Say how many lines in the records contain "agent". The reply must consist of the number alone.

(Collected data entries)
>>

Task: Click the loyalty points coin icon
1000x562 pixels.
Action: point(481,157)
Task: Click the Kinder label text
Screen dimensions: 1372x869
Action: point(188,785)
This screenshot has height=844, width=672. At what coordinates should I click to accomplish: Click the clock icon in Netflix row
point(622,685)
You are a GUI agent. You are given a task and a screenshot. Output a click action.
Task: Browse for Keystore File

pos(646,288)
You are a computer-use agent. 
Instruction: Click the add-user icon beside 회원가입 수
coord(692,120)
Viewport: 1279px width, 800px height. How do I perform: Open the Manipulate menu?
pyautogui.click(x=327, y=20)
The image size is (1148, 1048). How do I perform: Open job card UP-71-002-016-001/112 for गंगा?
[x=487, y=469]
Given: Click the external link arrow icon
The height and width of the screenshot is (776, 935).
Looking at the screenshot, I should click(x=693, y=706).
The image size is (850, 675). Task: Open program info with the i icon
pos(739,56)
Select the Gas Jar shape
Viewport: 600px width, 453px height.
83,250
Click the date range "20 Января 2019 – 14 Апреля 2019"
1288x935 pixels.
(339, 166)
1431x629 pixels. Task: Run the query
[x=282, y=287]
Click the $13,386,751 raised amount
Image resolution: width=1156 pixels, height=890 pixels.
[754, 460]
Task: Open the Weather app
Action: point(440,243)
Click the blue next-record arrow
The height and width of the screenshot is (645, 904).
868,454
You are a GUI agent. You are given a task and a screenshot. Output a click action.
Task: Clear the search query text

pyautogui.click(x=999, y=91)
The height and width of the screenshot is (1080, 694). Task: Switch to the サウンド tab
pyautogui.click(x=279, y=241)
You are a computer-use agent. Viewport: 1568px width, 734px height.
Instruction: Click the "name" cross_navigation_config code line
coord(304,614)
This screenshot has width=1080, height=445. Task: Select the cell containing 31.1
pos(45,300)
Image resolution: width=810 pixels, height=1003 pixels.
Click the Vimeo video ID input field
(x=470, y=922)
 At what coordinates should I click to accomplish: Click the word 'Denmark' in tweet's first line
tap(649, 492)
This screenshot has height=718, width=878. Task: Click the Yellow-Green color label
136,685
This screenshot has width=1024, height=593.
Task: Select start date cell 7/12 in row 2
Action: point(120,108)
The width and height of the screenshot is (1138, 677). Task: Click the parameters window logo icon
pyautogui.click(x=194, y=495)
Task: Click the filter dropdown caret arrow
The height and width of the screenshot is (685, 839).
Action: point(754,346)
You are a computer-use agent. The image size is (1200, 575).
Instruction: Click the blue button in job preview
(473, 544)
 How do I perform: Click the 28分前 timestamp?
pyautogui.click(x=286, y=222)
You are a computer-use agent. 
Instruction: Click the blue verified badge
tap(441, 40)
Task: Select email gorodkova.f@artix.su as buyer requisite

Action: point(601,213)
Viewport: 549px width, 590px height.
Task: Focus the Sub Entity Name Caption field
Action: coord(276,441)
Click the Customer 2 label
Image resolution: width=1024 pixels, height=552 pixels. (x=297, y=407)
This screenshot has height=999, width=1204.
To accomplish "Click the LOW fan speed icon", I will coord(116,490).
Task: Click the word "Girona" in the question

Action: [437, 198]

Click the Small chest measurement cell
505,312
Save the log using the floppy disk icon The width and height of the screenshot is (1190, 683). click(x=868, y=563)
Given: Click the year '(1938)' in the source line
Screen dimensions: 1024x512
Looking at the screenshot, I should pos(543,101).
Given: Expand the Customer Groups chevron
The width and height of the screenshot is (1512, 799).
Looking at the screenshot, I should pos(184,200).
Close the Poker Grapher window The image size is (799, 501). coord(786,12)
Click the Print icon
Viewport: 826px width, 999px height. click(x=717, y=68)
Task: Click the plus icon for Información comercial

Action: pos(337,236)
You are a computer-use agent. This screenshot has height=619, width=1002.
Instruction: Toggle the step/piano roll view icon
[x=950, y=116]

<<

:: RESPONSE AREA ::
7